It should be noted that the numbers are read out in order from the beginning, for example, “1”, “0”, “0”, “0”, etc. In this way, Arabic numerals can be obtained in real time, but if the number of digits in the character string is large, there is a possibility that it will be input incorrectly.
[0005]
For example, when a unit prefix (a prefix attached to a unit) such as “kilo” is added and a number is input by voice, a conventional speech recognition apparatus can only display a word such as “kilo” as a recognition result. It was not possible to confirm the recognition result with the numerical value.
[0006]
The present invention has been made in view of the above points, and when recognizing a numeric string input by voice such as “thousand” or “ten thousand”, the recognition result is displayed in real time in Arabic numerals. Voice recognition device The The purpose is to provide.
[0008]
A speech recognition apparatus according to the present invention includes a number input unit that inputs a number string consisting of a plurality of digits in order from the beginning, and converts a voice input by the input unit into a voice signal. Speech recognition means for recognizing a reading of a word indicating a word and a reading of a word indicating a position; a storage means storing a reading of a word indicating a numerical value and a reading of a word corresponding to the numerical value and the position; In the case of reading the word recognized by the voice recognition means is a word reading indicating a numerical value, the storage means is referred to and digitized so as to be right-justified.
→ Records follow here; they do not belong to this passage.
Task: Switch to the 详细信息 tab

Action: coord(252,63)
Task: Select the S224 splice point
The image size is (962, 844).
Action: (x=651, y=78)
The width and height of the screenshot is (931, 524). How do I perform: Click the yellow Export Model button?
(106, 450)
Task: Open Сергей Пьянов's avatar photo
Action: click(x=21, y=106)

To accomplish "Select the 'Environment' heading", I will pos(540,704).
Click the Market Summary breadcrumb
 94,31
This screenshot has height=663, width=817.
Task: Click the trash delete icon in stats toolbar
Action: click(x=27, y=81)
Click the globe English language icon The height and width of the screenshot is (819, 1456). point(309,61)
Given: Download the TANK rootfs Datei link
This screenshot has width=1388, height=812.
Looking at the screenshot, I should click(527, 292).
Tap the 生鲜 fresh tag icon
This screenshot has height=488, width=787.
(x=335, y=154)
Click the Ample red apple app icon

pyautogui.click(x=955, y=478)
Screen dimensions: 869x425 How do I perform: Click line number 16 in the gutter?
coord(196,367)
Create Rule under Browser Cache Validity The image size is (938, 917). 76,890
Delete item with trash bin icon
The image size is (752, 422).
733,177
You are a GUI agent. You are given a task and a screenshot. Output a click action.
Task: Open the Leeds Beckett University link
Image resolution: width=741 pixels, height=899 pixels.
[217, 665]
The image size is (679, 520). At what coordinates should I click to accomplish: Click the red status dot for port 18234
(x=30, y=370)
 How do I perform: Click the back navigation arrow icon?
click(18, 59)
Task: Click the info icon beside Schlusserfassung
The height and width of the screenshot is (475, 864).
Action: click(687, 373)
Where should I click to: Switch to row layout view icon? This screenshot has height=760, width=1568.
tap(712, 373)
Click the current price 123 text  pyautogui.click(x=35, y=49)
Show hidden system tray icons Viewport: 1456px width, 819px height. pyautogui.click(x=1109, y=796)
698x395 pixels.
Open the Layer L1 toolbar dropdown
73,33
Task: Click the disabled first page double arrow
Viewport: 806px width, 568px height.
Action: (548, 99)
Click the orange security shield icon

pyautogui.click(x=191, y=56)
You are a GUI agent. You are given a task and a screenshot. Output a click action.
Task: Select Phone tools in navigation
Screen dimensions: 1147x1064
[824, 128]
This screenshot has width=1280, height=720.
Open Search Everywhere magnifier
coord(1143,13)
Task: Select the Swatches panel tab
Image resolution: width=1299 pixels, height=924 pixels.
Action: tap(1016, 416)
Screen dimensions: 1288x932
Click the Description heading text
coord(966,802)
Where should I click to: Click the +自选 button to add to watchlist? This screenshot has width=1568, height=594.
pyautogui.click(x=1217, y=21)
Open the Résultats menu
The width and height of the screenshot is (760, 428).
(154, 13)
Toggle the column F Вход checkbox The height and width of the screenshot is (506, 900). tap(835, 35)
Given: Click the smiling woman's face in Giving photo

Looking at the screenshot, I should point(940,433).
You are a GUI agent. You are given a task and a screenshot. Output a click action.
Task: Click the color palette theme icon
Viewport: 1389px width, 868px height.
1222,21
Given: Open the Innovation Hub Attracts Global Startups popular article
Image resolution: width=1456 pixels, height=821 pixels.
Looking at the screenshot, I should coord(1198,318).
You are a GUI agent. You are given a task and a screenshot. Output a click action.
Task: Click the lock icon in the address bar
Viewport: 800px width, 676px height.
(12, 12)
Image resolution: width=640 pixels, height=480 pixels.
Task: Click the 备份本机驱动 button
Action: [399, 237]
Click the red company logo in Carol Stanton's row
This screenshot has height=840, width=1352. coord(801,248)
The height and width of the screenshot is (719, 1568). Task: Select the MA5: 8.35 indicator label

If there is a numerical value before that, numerical expression means for converting the numerical value of the reading of the word indicating the position with reference to the storage means and determining the numerical value by arithmetic processing with the previously numerical value And the numerical expression means Display means for sequentially displaying numerical values numerically expressed in Arabic numerals, and distinguishing and displaying a portion of the numerical value whose position is fixed and a non-fixed portion displayed right-justified It is characterized by comprising.
[0009]
According to such a configuration, the recognition result of a numeric string input by voice can be confirmed at all times, and by using Arabic numerals, it can be displayed without a sense of incongruity even in places where Chinese numerals such as those in the table are inappropriate. Is possible.
[0012]
DETAILED DESCRIPTION OF THE INVENTION
Embodiments of the present invention will be described below with reference to the drawings.
(First embodiment)
FIG. 1 is a block diagram showing the configuration of the speech recognition apparatus according to the first embodiment of the present invention. The apparatus is realized by a computer that reads a program recorded on a recording medium such as a magnetic disk and whose operation is controlled by the program.
[0013]
In FIG. 1, an input device 101 is a microphone or the like that converts an audio signal uttered by an operator into an electrical audio signal. A voice signal obtained by the input device 101 is converted into a character code by the voice recognition unit 102 as a corresponding word. At this time, the voice recognition unit 102 refers to the recognition dictionary 103 describing the correspondence between the voice signal and the character code of the word.
[0014]
The numerical expression control unit 104 extracts a numerical expression indicating the rank of “Man (ten)”, “Hyaku (hundred)”, etc. from the word string output from the speech recognition unit 102. At this time, the numerical value expression control unit 104 refers to the numerical value expression table 105 in which “100000000” is stored if the value, for example, “Put (Billion)”, is read together with the reading and notation of the numerical value / position.
[0015]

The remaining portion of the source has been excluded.